What does an Information Analyst do?
An information analyst is responsible for the operation of reporting and analysis software, creating summaries and keeping management informed of trends. Candidates for this position typically have a university or college degree in math, statistics, information technology systems, or business. This type of analyst can find employment opportunities in large companies, reporting software companies, and compliance boards or associations.
People who enjoy working with technology, are focused on details, and can work as a team member report the greatest satisfaction in this role. An information or data analyst must work as part of a team, following the same protocols and processes so that results can be replicated. The role of information analyst is critical to determining the long-term direction of the company and identifying short-term issues that need to be immediately addressed.
The primary role of the information analyst is to run reports and conduct analysis. Within the role of information analyst, some people specialize on a specific type of information. For example, a product development company information analyst might focus on new product development and launch. He or she would gather, evaluate, and track information from a range of sources and use this data to provide an analysis of the areas of strength or weakness in the current strategy. In addition, the analyst can suggest other methods that might be more successful, based on the data.
There is a range of software programs specifically designed for use by information analysts. These programs are often quite complex, requiring specialized skills and training to use properly. Statistical analysis software is also utilized to identify trends and patterns within the data.

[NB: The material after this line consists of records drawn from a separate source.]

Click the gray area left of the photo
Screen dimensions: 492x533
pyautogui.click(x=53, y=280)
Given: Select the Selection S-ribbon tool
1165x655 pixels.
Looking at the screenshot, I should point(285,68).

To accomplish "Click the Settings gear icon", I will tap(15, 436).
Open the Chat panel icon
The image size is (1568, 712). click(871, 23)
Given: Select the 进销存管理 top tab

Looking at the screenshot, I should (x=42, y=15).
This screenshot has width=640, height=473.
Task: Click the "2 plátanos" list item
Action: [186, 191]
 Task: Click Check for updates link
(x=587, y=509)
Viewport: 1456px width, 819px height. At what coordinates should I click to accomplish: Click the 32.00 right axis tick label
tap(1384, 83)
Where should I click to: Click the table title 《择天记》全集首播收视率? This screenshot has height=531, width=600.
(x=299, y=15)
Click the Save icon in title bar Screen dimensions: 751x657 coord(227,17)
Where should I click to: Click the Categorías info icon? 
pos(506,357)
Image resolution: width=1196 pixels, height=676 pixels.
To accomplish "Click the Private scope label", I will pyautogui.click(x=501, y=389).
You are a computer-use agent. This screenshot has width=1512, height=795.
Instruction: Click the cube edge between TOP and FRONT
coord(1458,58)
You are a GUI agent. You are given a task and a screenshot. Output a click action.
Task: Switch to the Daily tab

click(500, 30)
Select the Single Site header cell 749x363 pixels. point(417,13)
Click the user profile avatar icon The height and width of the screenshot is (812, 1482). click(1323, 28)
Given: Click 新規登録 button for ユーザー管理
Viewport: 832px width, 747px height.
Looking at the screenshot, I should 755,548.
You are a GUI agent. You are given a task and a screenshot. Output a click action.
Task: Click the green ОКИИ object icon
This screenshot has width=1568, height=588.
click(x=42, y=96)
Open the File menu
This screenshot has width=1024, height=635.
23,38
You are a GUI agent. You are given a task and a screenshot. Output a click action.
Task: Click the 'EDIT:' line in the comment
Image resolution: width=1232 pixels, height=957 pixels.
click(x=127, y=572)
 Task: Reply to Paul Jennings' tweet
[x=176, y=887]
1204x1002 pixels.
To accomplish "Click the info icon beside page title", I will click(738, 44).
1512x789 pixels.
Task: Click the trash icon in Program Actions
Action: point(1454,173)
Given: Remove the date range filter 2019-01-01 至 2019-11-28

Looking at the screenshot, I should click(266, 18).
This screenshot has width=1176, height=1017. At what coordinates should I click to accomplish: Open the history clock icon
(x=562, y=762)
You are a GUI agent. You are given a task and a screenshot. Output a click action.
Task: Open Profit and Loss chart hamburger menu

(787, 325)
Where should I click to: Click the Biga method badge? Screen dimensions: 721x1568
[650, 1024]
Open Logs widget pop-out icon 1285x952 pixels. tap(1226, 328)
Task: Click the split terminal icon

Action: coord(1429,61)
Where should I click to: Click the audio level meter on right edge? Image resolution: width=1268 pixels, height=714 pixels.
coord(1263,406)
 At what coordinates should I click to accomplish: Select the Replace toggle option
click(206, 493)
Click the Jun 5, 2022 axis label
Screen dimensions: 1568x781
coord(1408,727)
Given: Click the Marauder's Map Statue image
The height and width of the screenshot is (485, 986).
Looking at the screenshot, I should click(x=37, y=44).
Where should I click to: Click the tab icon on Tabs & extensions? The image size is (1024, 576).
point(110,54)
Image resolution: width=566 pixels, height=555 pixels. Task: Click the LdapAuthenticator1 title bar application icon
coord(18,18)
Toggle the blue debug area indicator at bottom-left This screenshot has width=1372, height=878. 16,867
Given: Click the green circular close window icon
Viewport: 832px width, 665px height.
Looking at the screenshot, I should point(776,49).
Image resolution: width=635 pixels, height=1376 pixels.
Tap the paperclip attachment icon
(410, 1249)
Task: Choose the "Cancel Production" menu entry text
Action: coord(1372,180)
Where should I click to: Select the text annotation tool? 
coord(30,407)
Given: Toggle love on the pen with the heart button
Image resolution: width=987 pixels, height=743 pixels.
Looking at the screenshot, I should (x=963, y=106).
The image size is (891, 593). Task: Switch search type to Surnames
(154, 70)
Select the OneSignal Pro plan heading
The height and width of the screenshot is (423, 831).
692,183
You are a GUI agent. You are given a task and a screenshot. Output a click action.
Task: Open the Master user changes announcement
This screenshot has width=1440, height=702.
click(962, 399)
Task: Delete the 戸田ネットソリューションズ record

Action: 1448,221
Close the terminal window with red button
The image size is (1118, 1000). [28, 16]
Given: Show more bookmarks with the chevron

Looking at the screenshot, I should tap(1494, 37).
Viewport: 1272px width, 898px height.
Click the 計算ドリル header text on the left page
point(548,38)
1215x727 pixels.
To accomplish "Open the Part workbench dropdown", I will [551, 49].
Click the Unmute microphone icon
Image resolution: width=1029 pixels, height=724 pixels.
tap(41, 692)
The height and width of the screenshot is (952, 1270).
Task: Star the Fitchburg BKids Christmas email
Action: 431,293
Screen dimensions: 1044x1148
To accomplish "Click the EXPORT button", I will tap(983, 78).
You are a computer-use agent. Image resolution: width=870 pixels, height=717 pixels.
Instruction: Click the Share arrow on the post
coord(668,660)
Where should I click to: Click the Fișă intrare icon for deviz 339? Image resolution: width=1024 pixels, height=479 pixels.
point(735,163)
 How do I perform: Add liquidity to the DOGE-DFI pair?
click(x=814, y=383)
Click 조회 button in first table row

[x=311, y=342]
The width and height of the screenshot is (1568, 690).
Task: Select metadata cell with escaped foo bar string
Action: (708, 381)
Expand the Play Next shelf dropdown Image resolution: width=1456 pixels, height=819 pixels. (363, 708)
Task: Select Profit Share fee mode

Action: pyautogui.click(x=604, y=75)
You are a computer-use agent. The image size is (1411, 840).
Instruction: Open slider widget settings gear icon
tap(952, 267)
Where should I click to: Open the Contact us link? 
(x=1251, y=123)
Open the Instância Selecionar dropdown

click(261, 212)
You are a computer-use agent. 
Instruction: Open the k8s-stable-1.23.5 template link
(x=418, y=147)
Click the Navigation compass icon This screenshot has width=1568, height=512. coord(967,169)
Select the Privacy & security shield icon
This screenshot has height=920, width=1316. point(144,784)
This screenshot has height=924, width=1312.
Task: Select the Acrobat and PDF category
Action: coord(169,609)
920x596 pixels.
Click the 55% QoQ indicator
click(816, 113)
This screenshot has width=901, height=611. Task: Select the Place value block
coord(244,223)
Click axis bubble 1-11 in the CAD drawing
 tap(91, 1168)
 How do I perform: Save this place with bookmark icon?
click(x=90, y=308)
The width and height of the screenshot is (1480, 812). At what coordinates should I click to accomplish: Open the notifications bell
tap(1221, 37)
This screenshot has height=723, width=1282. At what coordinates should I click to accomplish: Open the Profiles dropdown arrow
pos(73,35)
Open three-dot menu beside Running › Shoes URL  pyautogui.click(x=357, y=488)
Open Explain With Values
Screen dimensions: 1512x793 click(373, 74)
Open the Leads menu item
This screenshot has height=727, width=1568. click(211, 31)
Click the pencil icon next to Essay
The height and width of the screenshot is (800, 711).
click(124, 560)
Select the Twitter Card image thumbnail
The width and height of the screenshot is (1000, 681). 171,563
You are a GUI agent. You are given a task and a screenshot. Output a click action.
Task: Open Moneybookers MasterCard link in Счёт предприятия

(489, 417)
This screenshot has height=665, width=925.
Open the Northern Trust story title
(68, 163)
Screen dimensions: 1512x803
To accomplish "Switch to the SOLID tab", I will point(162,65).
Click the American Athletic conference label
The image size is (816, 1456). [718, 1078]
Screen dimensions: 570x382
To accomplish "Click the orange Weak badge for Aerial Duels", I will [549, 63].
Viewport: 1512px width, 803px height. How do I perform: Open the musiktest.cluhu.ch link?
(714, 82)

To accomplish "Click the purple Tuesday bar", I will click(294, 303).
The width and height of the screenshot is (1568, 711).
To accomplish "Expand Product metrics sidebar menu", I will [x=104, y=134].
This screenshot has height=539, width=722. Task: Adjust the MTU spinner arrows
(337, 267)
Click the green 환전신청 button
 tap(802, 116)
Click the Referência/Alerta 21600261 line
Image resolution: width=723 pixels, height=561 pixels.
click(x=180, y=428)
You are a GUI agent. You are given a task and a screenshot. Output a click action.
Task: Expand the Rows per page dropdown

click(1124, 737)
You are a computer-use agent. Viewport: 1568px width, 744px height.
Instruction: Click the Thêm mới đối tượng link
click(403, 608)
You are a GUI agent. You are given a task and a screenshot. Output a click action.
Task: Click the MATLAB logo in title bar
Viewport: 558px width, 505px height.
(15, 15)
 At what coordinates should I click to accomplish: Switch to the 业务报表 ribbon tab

Keeping up to date on this technology is essential in this role.
Upon completion of the analysis, a written report is provided to management. This report typically includes an executive summary, highlighting the top issues or patterns that require attention, followed by a detailed report. The actual data used to create the report is often attached, along with documentation of the processes used. It is essential that the results can be replicated, as it validates the data and the analysis. In turn, the conclusions can be evaluated for merit, based on accurate information.
Career advancement in this field typically requires further education in advanced math, statistic, or data management. A career as an information analyst requires dedication to continuing education. The technology and accepted methodologies are constantly changing, and it is necessary to invest time and effort to stay current.
@sortawise: Join the Air Force. I have a couple of clients who were in Information systems and they are well qualified for a lot of this type of position.
@sortawise-You would be surprised at how many people are qualified for certain types of analyst jobs. Anyone who has a deep and specialized knowledge of something whether it be baseball, or comic books, or Israel, or wheat prices, can potentially offer information analysis services to someone. Analyst careers can be hard to find, and many do take a significant amount of education and experience. Still, an intrepid information analyst might be able to find more clients than they realized
So how exactly do you become an information analyst? It sounds to me like an information analyst job is something that requires education and an apprenticeship, at the very least.
I'm really interested in this field, but I'm still in high school, so I have a while to go before I could work in this field, but if anybody could give me some good information about the type of training I would need, I'd really appreciate it.